Task goal. Set down exactly the lines below, starting at the one that contains "Task: Tap the Add event button" and ending at the one that contains "This screenshot has height=826, width=880.", with both of those lines included and nothing else.

[Information given]

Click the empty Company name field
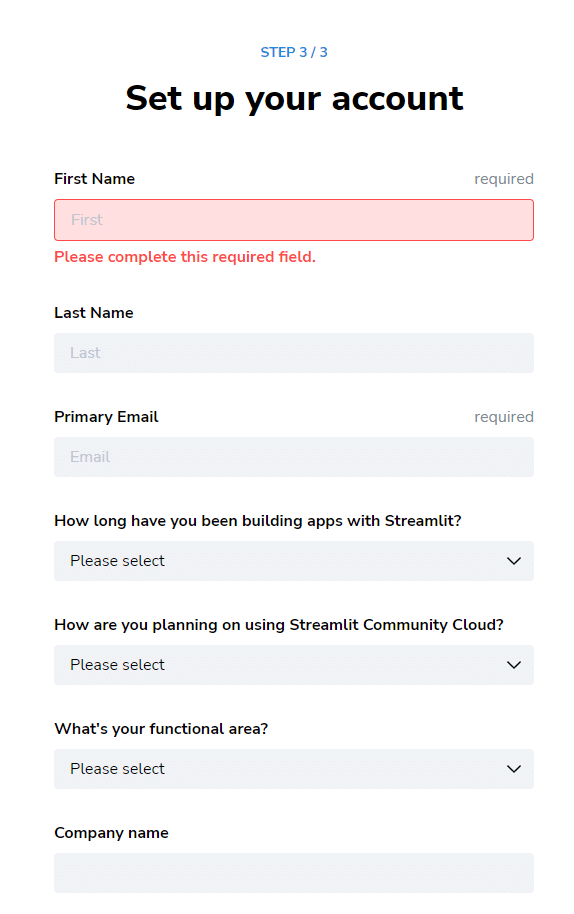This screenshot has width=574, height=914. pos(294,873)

[/Information given]
[Information given]

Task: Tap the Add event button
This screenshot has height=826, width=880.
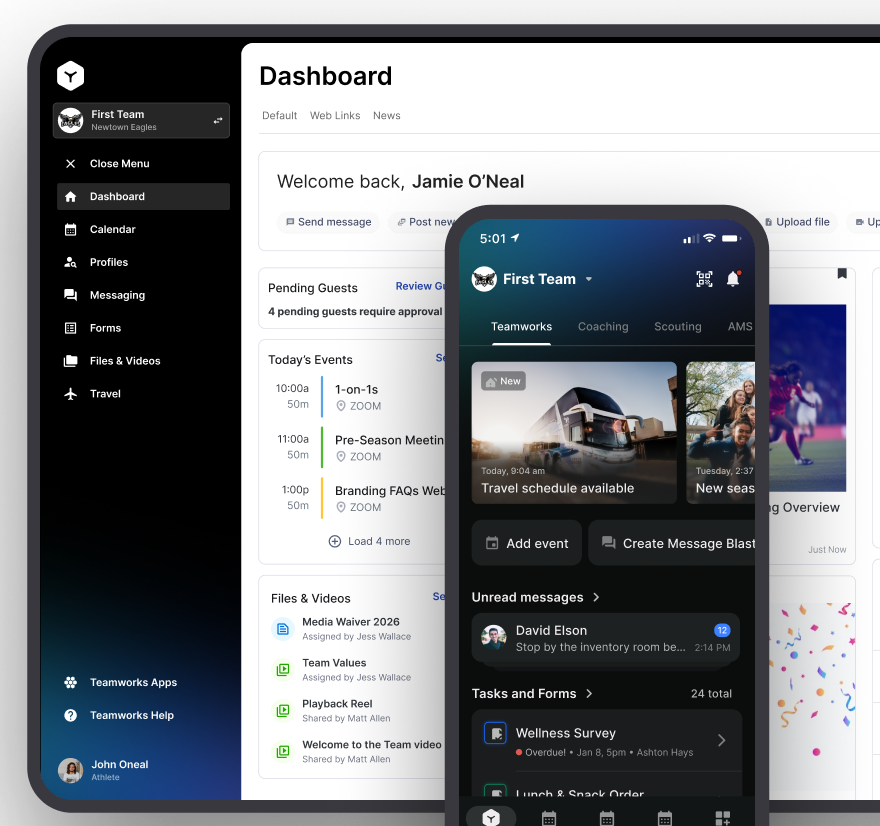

[/Information given]
[Information given]

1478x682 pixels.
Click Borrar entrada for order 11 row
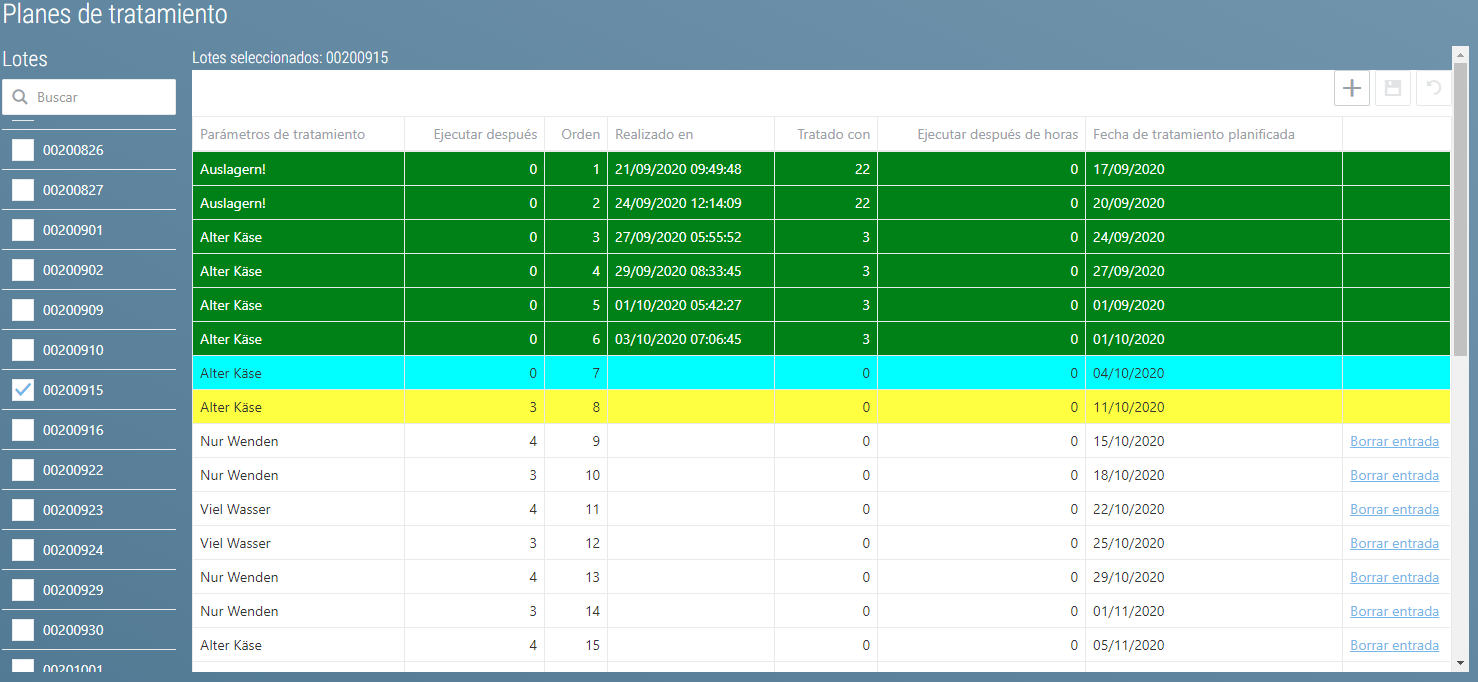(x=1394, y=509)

[/Information given]

Response.
Task: Tap the Add event button
This screenshot has height=826, width=880.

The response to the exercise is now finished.